One of the hardest challenges was prioritizing a few then-competing products. Our legacy product seemed to have equal importance to our business goals as did the new products. We had to tread lightly, but make the focus on the content and know-how. We learned from early studies with our traffic that users were on our site for a huge variety of reasons so we focused on clear navigation, UA and grouped customer tools together. 

Axure wireframes with the approved hi res design by fellow team member Rob Madgwick. Rights of Schoolwires, beginning 2012.

Axure wireframes with the approved hi res design by fellow team member Rob Madgwick. Rights of Schoolwires, beginning 2012.

Implementation

Doing some typography experimentation for a site that would be content heavy. Wow, have I learned a lot since then about type!

Doing some typography experimentation for a site that would be content heavy. Wow, have I learned a lot since then about type!
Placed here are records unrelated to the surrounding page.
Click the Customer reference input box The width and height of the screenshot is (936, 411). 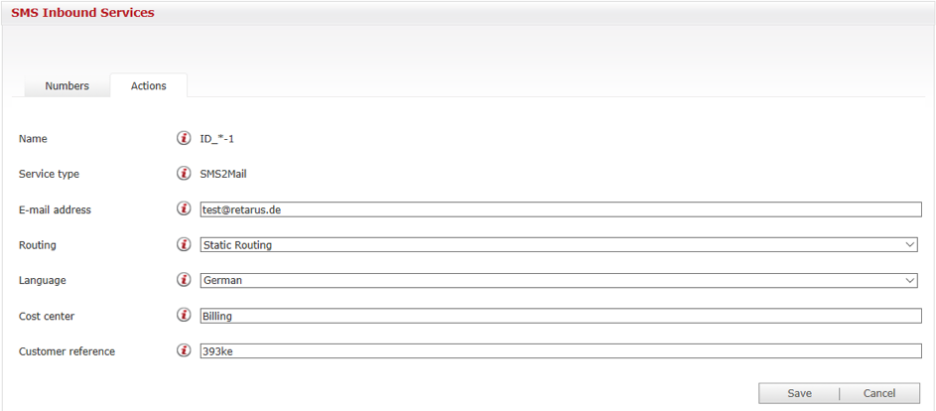tap(561, 350)
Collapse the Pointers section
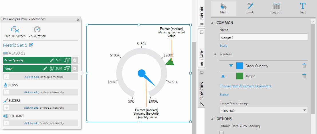The image size is (317, 134). (215, 54)
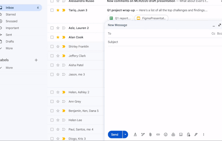Image resolution: width=222 pixels, height=141 pixels.
Task: Toggle confidential mode lock icon
Action: tap(188, 134)
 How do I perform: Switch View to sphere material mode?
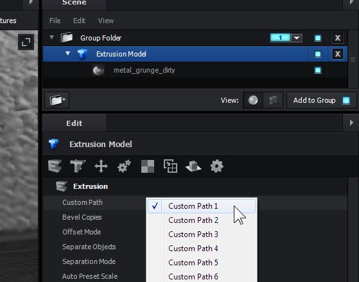click(x=253, y=100)
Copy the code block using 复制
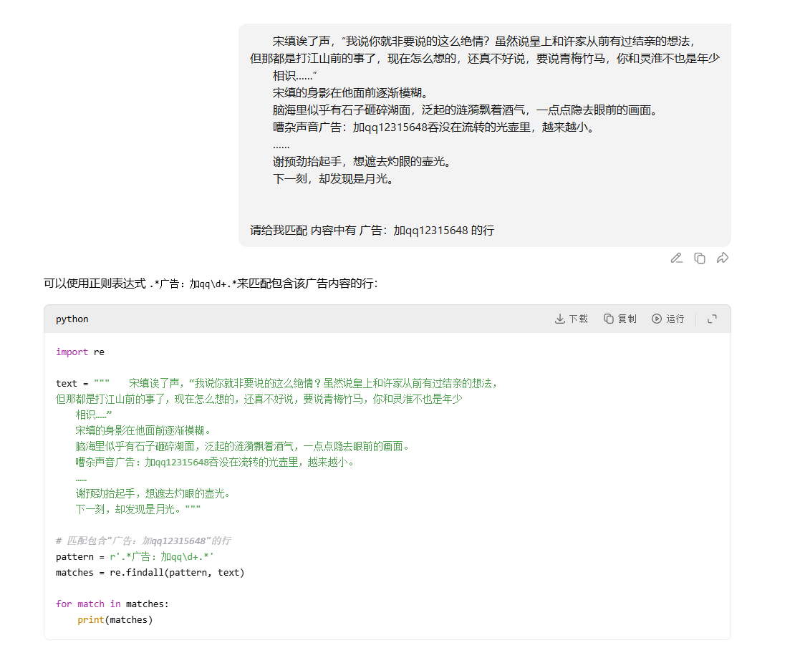This screenshot has width=800, height=653. click(620, 319)
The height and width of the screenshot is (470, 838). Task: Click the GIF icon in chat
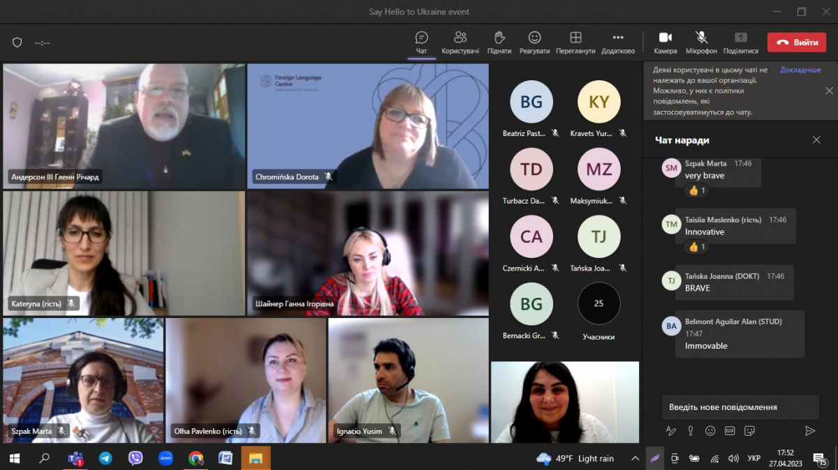click(730, 431)
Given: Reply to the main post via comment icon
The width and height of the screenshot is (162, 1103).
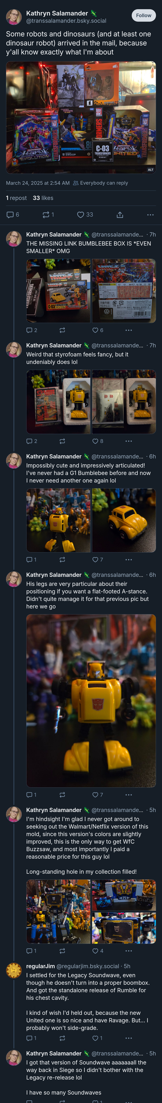Looking at the screenshot, I should tap(13, 215).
One of the technical pieces I also helped to decide on and implement was using Vimeo for our video host, as we had internal resources to produce videos. I even helped refresh a lot of old content we had into better formats using InDesign. We made every article in HTML format using an article template by topic, in addition to beautiful, web and print friendly downloadable PDFs. We were even able to rebrand a little bit, in terms of type and color which really helped everything work together nicely.
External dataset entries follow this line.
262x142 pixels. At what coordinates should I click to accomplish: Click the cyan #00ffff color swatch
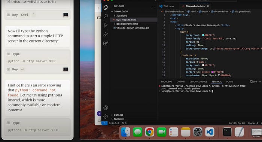tap(203, 35)
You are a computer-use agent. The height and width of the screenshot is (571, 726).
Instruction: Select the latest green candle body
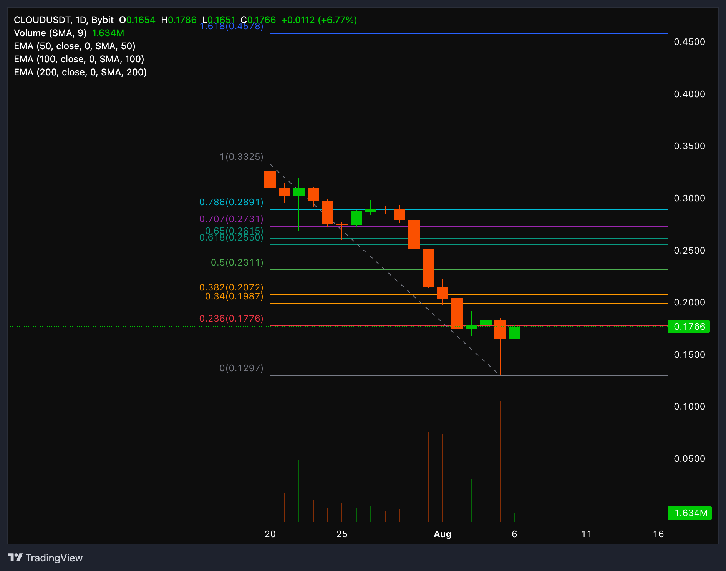click(514, 333)
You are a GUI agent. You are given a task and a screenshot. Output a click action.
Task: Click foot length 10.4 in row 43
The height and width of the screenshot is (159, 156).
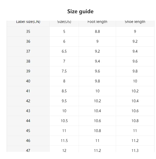[x=97, y=111]
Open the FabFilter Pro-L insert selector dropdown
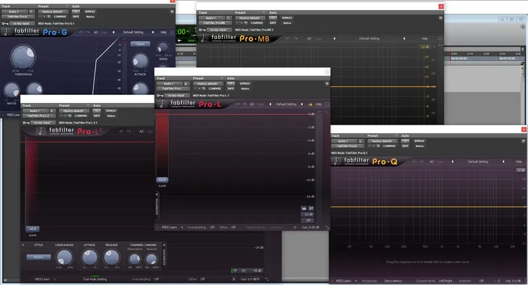528x285 pixels. point(173,89)
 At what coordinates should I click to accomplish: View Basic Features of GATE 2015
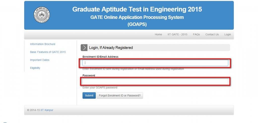click(x=48, y=52)
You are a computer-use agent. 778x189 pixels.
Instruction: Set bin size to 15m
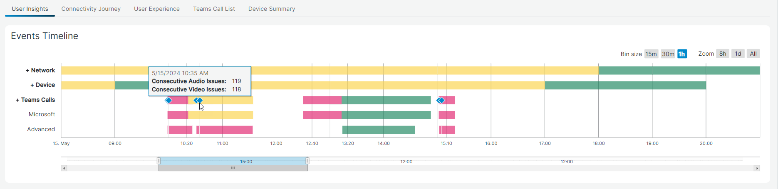click(x=651, y=54)

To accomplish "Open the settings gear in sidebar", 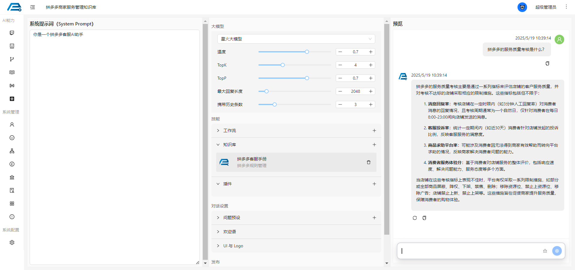I will (x=12, y=242).
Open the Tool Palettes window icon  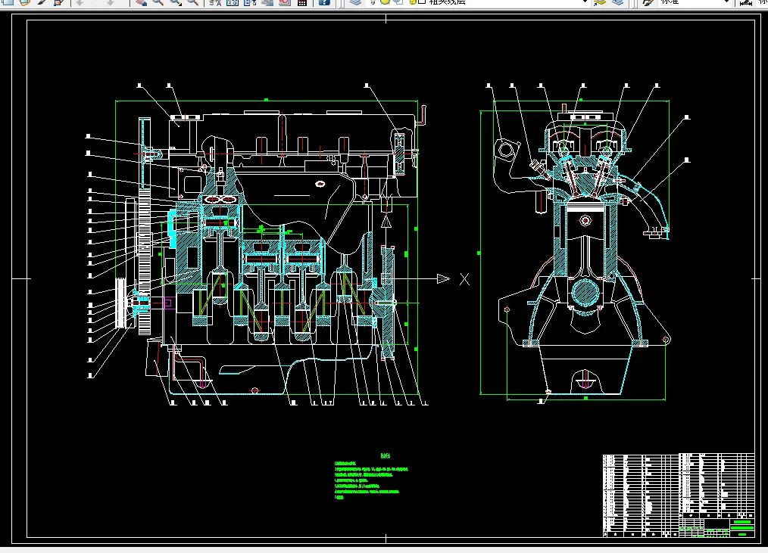pyautogui.click(x=250, y=2)
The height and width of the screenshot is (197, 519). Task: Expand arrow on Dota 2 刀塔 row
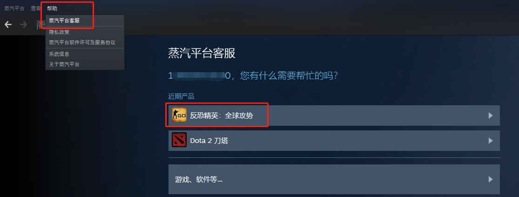coord(491,141)
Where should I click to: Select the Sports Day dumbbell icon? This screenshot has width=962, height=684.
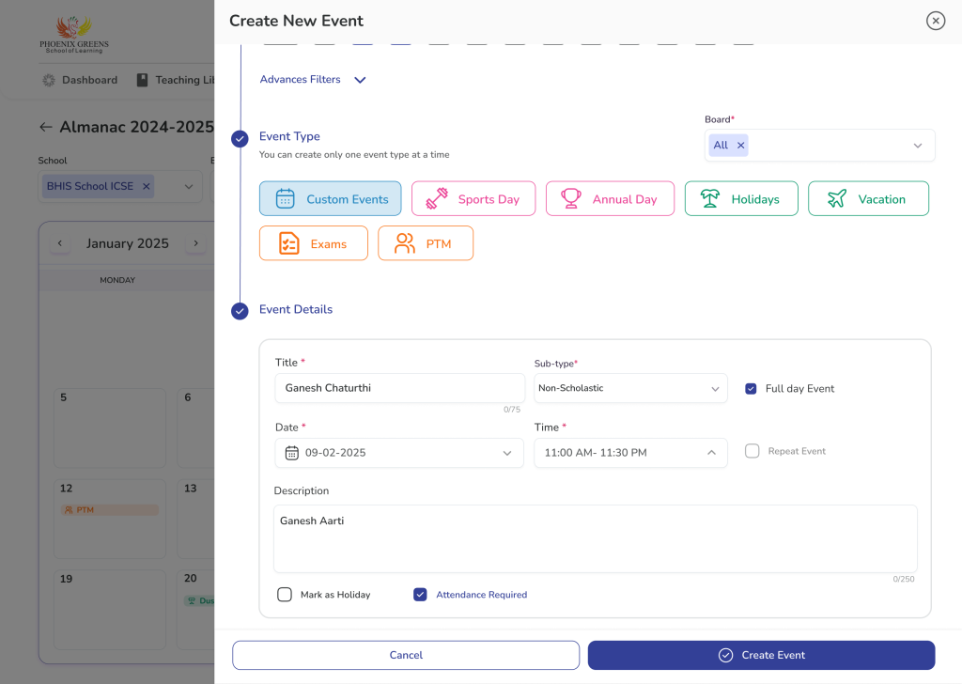click(x=437, y=199)
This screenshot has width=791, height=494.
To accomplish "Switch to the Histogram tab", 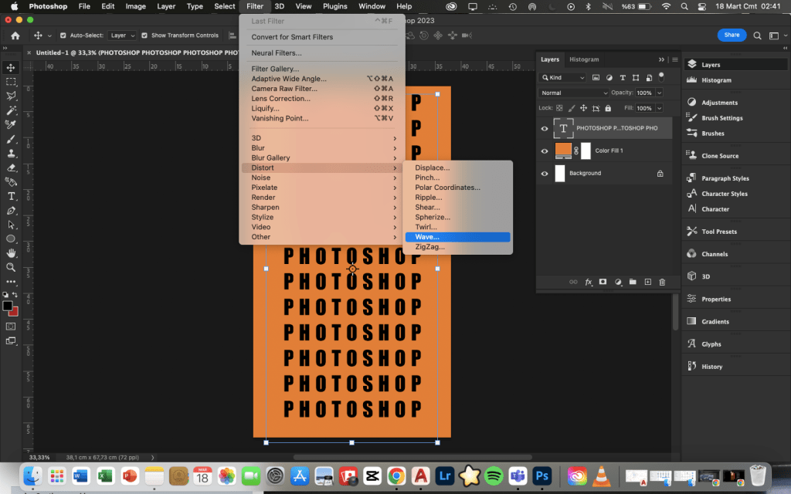I will [584, 59].
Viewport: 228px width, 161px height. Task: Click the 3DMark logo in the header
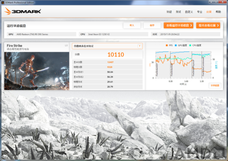22,11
Once a few hi res mockups from our team were submitted, we ended up with a really clean design from a colleague. We worked heavily with our product team to build some custom functionality on our platform in a much more complex way than our system was even meant for. The site sang. The whole project was only about 3 months, with 1 month of development until launch. It launched in March 2012.
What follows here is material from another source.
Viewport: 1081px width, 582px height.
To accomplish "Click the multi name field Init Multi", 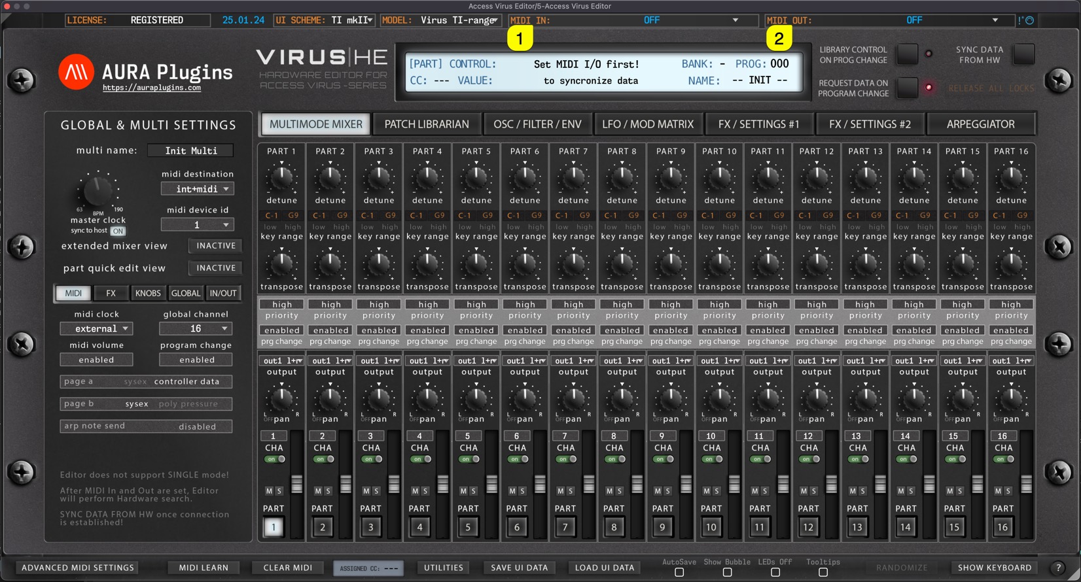I will coord(190,150).
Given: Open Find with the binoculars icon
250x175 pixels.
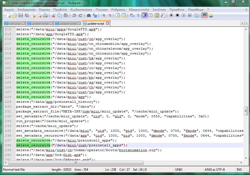Looking at the screenshot, I should click(89, 15).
A large part of the workload was setting up all of the page layouts (plus individual records) while not being able to get too ahead of the developers I was collaborating with. I worked on customizing inputs, but we styled everything on the front end as the buckets were being filled. It was a ton of work to put all of the content on the site, but since I was the one who knew the IA the most intimately, it made sense for me to keep focused on building it all out while I collaborated with developers on specs. I was also concerned with manually tagging each download for google to track.

Since our CMS was built for school district needs, there were some mental models I had to address creatively with regard to authoring. We had some customization to do to make the dynamic content flow to more than one place and it was a different structure with regard to permissions as well. We took out some standard front end elements as well, such as our standard login bar with school navigation. I also did some work arounds from tools we have for auto image optimization since I knew exactly what sizes and specs I wanted to use.

I integrated the marketing automation tool with our site and designed and launched editable email templates to partner with our campaign plans. I installed Google Analytics based on our internal goals as well, and was the go-to for the data reports weekly, which I presented to teams weekly and on an as-needed basis. 

It felt really nice to post our fresh site and content pieces to social media after we had the opportunity to do things thoroughly and beautifully as possibly within the time frame. I set up Hootsuite and a social media guide for others to easily deploy, plan and measure our efforts as well. 

It was nice to know that authors could post media that looked great, and was sharable and trackable. We made huge strides in our lead responsibilities, and really cut down processes in our marketing team.